• _TASK INSTRUCTIONS_: Find the line containing "Given: Select the Shared Management tab" in the listing below; reproduce it and every line after, exactly. Skip pictures.

• _DATA TO EXAMINE_:
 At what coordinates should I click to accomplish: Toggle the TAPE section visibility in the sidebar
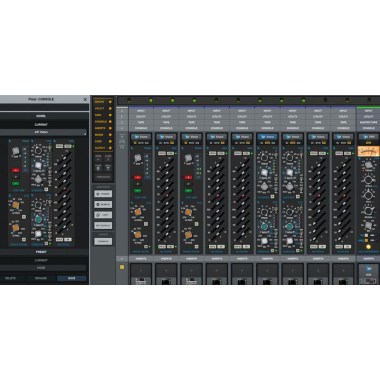(103, 115)
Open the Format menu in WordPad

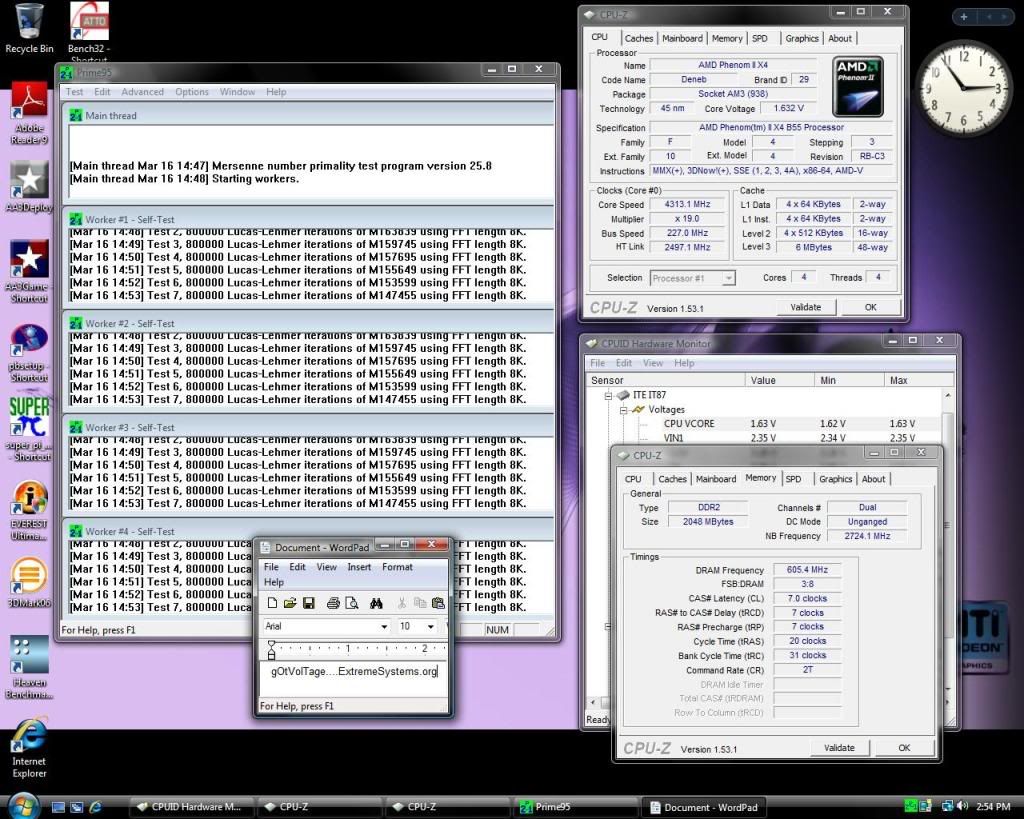tap(397, 567)
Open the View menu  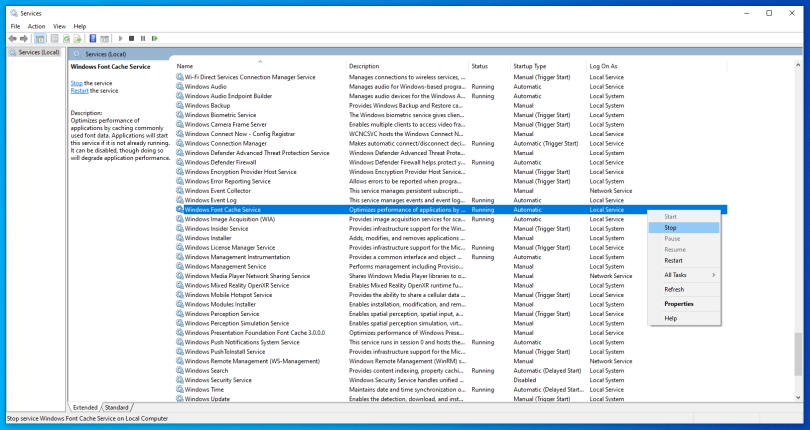tap(59, 26)
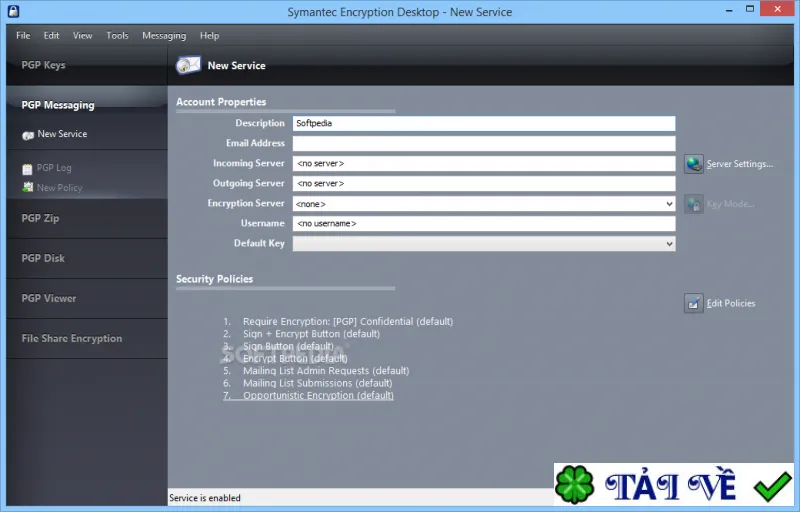The width and height of the screenshot is (800, 512).
Task: Select the New Service sidebar icon
Action: point(28,135)
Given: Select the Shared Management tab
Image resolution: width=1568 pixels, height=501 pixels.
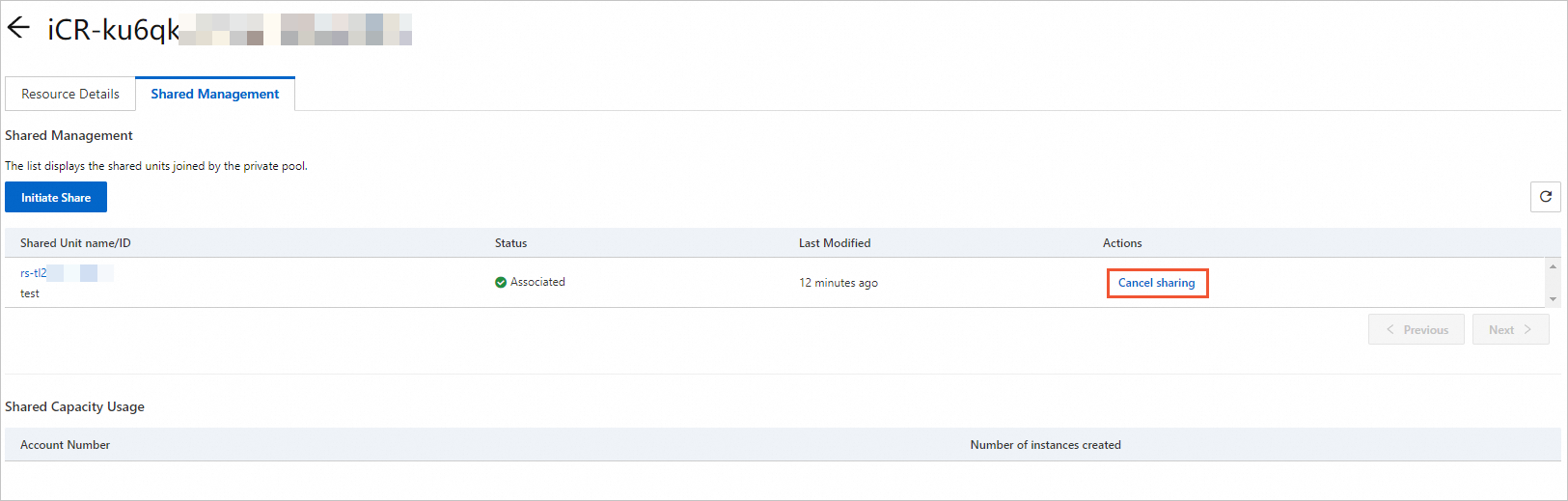Looking at the screenshot, I should pyautogui.click(x=214, y=94).
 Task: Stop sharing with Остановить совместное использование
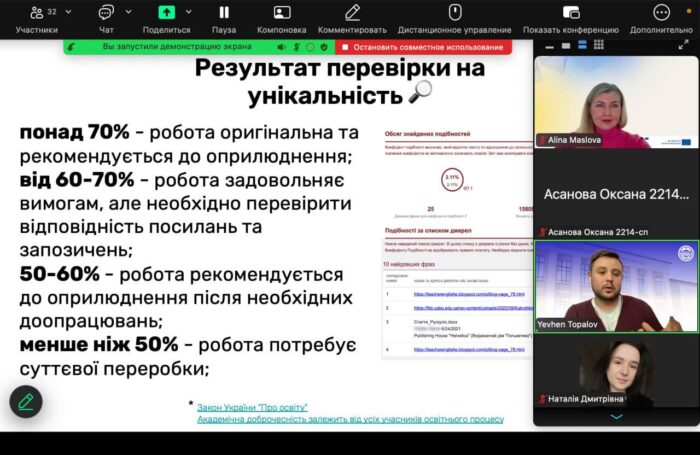421,47
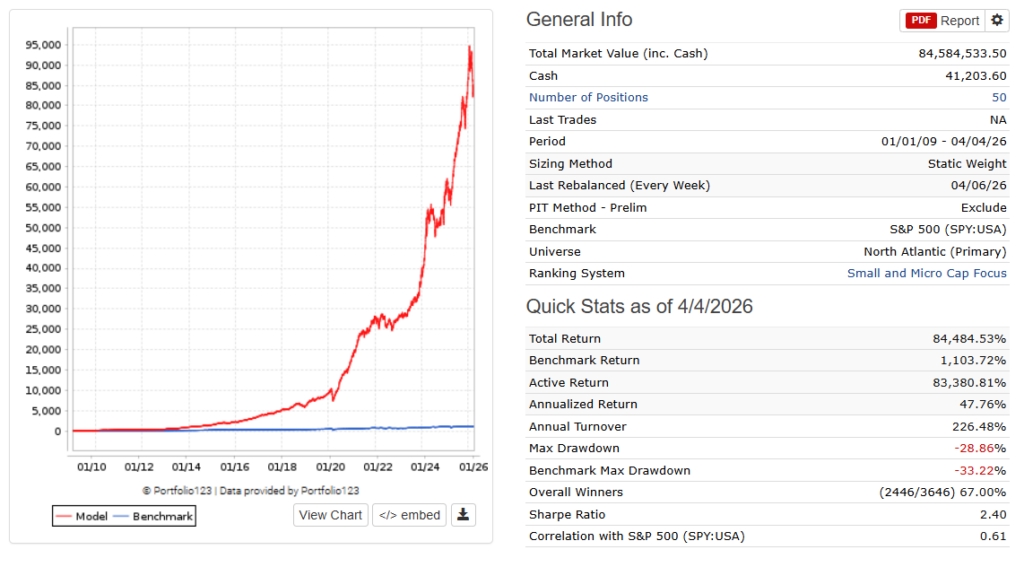The image size is (1024, 567).
Task: Select the Total Return value 84,484.53%
Action: coord(969,339)
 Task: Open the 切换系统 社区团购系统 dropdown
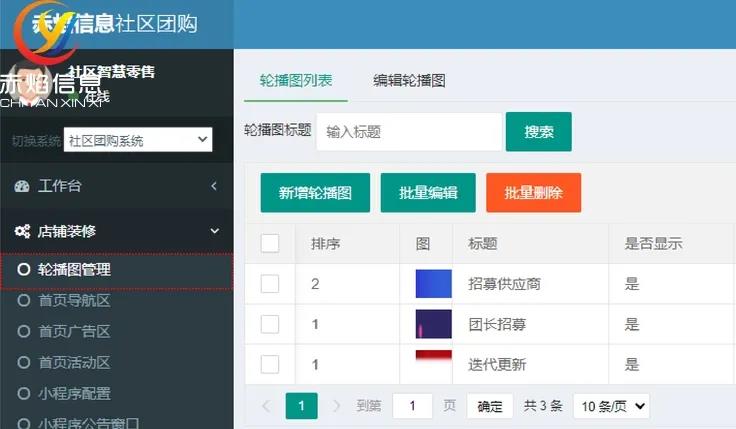click(x=138, y=141)
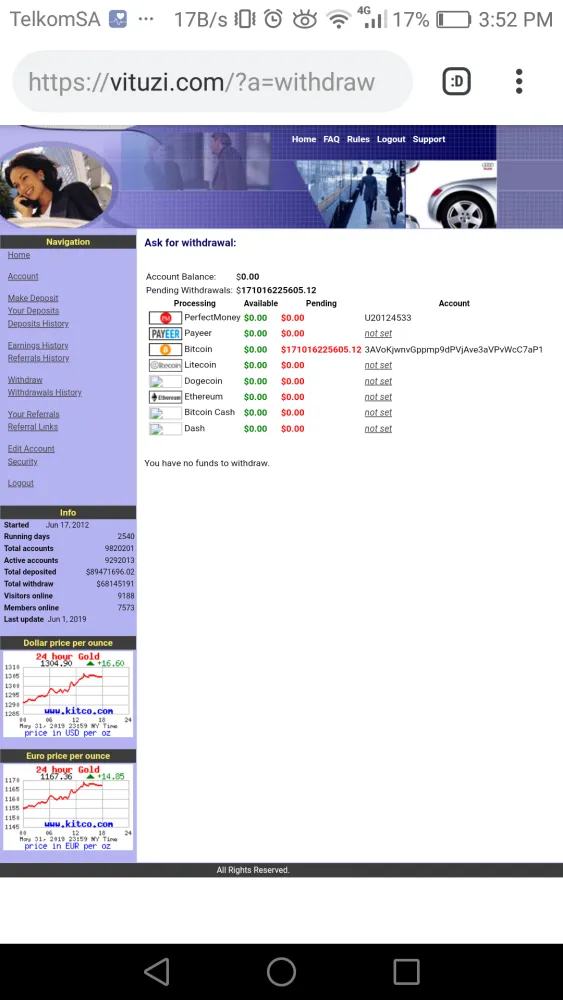The height and width of the screenshot is (1000, 563).
Task: Tap the Android back navigation button
Action: (x=156, y=972)
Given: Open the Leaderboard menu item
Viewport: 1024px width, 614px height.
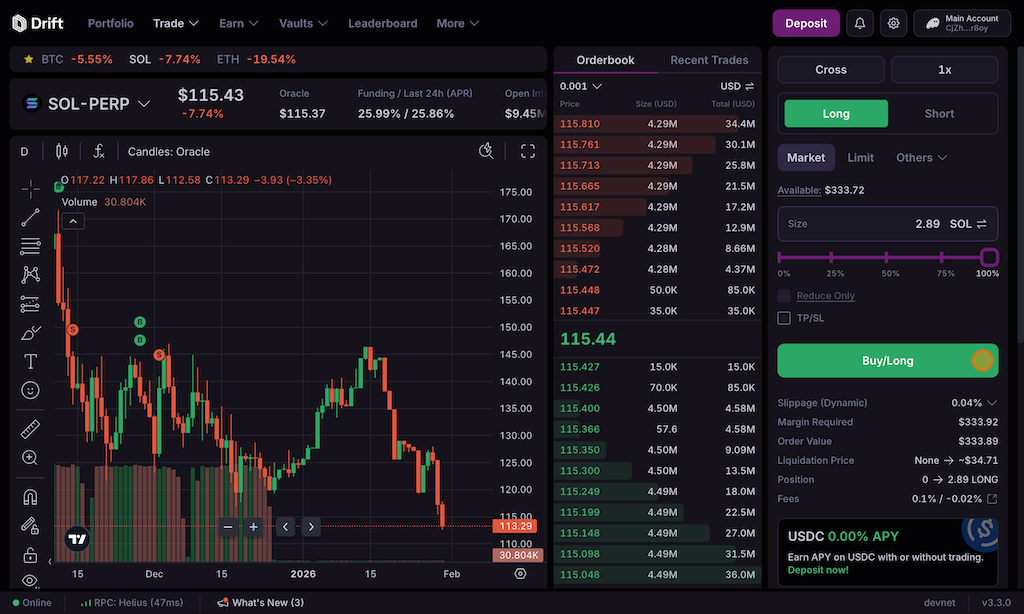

• _EXPECTED OUTPUT_:
Given: Select the Shared Management tab
Image resolution: width=1568 pixels, height=501 pixels.
Looking at the screenshot, I should pyautogui.click(x=214, y=94).
 Task: Stop sharing with Остановить совместное использование
421,47
The image size is (1024, 567).
Task: Select the Total Return value 84,484.53%
Action: coord(969,339)
 Task: Open the 切换系统 社区团购系统 dropdown
click(x=138, y=141)
The height and width of the screenshot is (1000, 563).
Task: Tap the Android back navigation button
Action: (x=156, y=972)
Given: Open the Leaderboard menu item
Viewport: 1024px width, 614px height.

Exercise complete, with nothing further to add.